Una redención remitida a la esfera de la literatura es una que presupone la imposibilidad de redimir el proceso de vida material. Este será siempre, desde aquel punto de vista, sólo un reino de la necesidad. Pero Marx, igual que los pensadores en los que se inspira, se esfuerza por demostrar que lo que debe ser redimido son las fuerzas productivas materiales, que hasta hoy se actualizan bajo formas sociales incoherentes con el fin de la autorrealización humana. Lo que debe mutar de forma, entonces, no es el lenguaje. Es el proceso de vida material. El tiempo perdido insinúa con timidez esta tarea (p. 109), pero, dadas sus premisas filosóficas, inevitablemente debe renunciar a ella –“no sabemos cómo se sale del capitalismo” (p. 108), ni es posible “delinear las estrategias políticas que podrían subvertir el modo de producción capitalista” (p. 33)—. Traiciona la afirmación de que la estética es incapaz de fundar programas políticos (p. 160), obligado él mismo a buscar la reconciliación en otro mundo, el mundo de la apariencia estética. Sólo la obra de arte es capaz de una perfecta autonomía, pues sólo ella produce espontáneamente, a partir de la nada primordial, los criterios formales (las leyes) a las que ha de someterse: “El éxtasis final es que la máquina-libro enuncia, así, su propio movimiento: el libro explica el movimiento del libro, el material del libro es la vida que el propio libro nos ha narrado ya. En un bucle sublime, el libro se escribe a sí mismo. La tercera persona acoge en sí a la primera. […] La literatura se produce a sí misma” (p. 193).

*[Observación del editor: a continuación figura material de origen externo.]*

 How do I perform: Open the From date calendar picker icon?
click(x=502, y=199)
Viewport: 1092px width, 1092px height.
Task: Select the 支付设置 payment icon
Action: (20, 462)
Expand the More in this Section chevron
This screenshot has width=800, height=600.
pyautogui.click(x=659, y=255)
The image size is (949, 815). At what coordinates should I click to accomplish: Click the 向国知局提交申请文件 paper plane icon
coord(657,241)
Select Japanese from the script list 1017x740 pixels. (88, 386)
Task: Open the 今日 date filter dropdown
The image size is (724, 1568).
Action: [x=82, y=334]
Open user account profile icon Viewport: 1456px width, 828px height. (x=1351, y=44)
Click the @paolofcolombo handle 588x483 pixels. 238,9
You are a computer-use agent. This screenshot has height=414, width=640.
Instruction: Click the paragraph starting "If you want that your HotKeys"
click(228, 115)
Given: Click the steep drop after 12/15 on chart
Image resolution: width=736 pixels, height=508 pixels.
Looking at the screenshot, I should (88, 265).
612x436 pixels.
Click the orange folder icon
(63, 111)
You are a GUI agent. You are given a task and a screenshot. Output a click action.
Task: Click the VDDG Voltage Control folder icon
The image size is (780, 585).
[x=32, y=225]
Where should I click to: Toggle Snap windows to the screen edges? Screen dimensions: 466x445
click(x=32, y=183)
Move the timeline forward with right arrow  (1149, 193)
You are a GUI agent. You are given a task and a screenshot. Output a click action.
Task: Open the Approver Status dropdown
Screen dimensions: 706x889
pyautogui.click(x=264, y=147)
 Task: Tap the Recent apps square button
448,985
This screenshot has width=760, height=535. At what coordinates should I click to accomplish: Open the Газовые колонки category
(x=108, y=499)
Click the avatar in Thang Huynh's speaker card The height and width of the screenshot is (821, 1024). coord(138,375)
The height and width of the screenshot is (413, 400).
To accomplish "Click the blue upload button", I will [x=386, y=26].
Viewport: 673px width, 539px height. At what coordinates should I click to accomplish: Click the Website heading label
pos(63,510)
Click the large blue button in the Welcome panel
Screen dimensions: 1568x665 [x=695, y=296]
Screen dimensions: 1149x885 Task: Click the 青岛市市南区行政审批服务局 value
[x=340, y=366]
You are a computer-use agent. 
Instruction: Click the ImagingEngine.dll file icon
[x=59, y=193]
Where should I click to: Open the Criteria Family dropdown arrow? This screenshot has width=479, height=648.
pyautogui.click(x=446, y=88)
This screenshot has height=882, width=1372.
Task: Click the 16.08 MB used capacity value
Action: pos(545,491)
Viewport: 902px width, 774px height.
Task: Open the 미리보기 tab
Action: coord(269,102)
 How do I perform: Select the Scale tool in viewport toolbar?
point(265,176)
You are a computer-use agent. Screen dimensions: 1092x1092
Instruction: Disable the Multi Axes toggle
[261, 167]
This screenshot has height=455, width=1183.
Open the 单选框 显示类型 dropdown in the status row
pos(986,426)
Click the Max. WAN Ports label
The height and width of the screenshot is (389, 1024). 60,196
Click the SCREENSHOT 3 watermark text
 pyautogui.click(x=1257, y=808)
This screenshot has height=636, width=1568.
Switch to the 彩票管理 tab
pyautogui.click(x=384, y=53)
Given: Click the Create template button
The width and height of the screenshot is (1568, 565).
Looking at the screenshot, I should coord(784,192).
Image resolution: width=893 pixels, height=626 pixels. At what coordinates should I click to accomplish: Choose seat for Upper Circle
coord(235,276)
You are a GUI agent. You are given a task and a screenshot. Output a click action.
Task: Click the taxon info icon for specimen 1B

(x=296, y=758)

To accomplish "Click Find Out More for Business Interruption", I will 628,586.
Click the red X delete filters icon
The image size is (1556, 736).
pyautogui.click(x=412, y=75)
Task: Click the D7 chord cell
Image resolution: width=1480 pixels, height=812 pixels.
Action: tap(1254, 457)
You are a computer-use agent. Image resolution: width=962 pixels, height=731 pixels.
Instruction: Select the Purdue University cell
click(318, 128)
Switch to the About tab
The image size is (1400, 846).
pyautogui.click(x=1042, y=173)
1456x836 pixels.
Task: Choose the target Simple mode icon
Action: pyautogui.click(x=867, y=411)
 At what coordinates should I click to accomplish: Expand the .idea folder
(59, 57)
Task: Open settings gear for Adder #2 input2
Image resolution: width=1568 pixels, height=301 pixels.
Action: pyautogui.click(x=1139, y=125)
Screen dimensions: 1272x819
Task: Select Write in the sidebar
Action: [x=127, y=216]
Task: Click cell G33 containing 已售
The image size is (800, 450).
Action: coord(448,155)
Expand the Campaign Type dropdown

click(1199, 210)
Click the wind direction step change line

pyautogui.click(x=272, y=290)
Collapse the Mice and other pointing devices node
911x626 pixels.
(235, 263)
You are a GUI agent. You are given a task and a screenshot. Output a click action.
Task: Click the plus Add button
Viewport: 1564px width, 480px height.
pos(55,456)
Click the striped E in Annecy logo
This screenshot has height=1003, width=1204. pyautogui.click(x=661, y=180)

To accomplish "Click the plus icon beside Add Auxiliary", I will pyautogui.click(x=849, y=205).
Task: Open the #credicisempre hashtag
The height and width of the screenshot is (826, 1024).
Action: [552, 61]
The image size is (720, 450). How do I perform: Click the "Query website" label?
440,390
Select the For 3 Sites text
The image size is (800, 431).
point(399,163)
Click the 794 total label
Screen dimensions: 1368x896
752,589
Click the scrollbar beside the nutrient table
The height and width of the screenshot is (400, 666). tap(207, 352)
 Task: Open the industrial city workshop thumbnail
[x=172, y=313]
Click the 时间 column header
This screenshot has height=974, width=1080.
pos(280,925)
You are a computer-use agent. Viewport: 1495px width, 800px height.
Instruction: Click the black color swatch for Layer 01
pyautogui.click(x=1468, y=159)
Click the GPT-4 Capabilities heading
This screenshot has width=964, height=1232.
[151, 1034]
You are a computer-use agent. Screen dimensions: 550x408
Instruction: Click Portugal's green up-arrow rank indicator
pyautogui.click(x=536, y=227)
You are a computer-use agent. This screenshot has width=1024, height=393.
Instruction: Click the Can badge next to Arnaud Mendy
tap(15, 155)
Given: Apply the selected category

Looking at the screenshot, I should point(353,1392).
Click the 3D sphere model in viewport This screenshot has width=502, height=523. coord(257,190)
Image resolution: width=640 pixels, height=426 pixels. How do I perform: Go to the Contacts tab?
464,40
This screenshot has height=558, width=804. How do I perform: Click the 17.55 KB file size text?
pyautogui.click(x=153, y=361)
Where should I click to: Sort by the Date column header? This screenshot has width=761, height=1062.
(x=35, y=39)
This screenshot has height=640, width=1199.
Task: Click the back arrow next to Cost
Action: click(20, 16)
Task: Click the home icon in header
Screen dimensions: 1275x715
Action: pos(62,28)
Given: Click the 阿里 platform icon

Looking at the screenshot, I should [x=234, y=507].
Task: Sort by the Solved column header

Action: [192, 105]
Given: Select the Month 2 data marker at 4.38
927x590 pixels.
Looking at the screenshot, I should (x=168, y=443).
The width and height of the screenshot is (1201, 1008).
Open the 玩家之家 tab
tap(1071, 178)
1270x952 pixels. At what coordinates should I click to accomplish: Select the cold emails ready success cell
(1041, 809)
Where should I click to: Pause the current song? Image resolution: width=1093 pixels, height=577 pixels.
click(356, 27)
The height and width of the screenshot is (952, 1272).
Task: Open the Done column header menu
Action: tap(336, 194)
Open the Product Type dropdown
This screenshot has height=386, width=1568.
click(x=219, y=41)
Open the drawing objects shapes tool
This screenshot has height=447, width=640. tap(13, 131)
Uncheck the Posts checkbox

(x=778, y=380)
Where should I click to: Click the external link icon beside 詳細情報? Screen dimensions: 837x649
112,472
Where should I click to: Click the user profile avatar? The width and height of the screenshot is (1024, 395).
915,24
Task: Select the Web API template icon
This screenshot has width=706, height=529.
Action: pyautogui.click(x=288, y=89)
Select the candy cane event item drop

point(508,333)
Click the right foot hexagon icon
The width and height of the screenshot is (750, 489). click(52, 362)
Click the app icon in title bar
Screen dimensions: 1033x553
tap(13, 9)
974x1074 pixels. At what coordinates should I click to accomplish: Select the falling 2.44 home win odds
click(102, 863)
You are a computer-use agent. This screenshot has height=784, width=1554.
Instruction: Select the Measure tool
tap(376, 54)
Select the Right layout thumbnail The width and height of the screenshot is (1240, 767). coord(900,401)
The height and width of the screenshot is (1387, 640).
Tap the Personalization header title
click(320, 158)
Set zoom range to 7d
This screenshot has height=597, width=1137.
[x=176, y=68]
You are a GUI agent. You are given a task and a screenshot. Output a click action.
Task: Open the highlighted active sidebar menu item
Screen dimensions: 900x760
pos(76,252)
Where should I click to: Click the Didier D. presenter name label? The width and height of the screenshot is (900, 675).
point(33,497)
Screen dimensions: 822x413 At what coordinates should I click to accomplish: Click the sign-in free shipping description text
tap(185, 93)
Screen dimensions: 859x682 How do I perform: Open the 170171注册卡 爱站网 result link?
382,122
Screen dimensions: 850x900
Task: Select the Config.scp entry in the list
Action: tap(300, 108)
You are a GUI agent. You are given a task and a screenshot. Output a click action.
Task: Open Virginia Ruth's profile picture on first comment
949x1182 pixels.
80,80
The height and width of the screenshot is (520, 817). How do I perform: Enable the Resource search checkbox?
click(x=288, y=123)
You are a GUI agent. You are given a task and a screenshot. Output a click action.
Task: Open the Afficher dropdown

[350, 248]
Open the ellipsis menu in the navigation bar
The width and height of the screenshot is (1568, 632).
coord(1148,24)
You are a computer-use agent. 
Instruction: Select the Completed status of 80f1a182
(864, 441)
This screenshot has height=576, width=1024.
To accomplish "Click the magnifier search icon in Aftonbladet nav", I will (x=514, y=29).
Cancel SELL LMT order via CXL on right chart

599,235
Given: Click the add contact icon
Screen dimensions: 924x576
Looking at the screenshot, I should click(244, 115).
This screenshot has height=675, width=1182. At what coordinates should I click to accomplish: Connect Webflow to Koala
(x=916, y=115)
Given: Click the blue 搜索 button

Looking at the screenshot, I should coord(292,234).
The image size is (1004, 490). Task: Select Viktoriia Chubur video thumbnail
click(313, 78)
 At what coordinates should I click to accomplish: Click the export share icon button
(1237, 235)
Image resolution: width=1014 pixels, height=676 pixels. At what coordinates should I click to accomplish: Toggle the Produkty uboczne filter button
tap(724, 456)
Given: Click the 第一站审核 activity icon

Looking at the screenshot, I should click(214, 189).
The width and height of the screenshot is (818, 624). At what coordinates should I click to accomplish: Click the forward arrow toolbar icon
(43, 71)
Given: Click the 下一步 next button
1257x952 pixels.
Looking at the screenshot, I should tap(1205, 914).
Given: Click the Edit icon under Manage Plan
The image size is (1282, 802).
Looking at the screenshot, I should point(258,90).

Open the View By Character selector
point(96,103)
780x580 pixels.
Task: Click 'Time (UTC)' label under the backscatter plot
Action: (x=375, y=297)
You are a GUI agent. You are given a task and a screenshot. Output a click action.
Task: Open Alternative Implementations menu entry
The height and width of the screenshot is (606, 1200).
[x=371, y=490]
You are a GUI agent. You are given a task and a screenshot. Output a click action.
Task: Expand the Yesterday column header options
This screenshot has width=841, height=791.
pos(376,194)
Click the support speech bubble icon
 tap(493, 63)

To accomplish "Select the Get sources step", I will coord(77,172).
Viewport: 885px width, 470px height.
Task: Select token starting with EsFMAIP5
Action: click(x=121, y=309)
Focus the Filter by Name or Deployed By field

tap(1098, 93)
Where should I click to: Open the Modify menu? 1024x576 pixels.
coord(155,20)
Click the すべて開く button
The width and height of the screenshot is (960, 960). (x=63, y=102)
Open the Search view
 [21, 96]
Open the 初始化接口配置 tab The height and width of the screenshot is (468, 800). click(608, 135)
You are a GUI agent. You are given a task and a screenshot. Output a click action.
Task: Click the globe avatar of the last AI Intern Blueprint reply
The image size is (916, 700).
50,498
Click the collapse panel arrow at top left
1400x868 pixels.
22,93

La obra de Proust es finalmente investida con el poder constituyente que entretanto se le ha tenido que retirar a la sociedad: produce la eticidad, la sustancia comunitaria, que esta última en el fondo nunca tuvo (“Forma creativamente la sustancia de nuestra eticidad compartida” (p. 189)). Aquella se ha elevado ya, literalmente, a demiurgo de la vida, de la que es continente a la vez que contenido. Proust se convierte para su lector en la medida de todas las cosas, ante la que palidecen el amor, la guerra o la mismísima revolución (p. 192). La vida real no es nada, porque no es vida, ni es real. Será, a lo sumo, una sombra a la que tan sólo lejanamente le llegan los destellos de la vida verdadera –que es, por supuesto, la de los lectores de Proust—. Así las cosas, es difícil que leyendo El tiempo perdido no irrumpa en uno la reminiscencia de esa “ideología alemana” que Marx y Engels premiaron con todo el vigor de su sarcasmo.
[1] Por ahorrar Ibids e Idems al lector, a lo largo de la reseña citaré la obra con el número de página entre paréntesis, según la edición original. Ramas, Clara. El tiempo perdido. Contra la Edad Dorada. Una crítica de la melancolía en política y filosofía. Arpa, Barcelona, 2024.
[2] Rödl, Sebastian, “Acting as internal End of Acting” en Reason and Normativity. Theories of Action and Morality, Marx Alznauer & José M. Torralba (ed.),OLMS Verlag, Zurich, 2016, pp. 37-54.
[3] Marx, Karl. “Crítica del programa de Gotha”. Marxists.org. 1875.
[4] Korsgaard, Christine. Fellow Creatures. Our obligations to the Other Animals. Oxford University Press, Oxford, 2018, p. 22.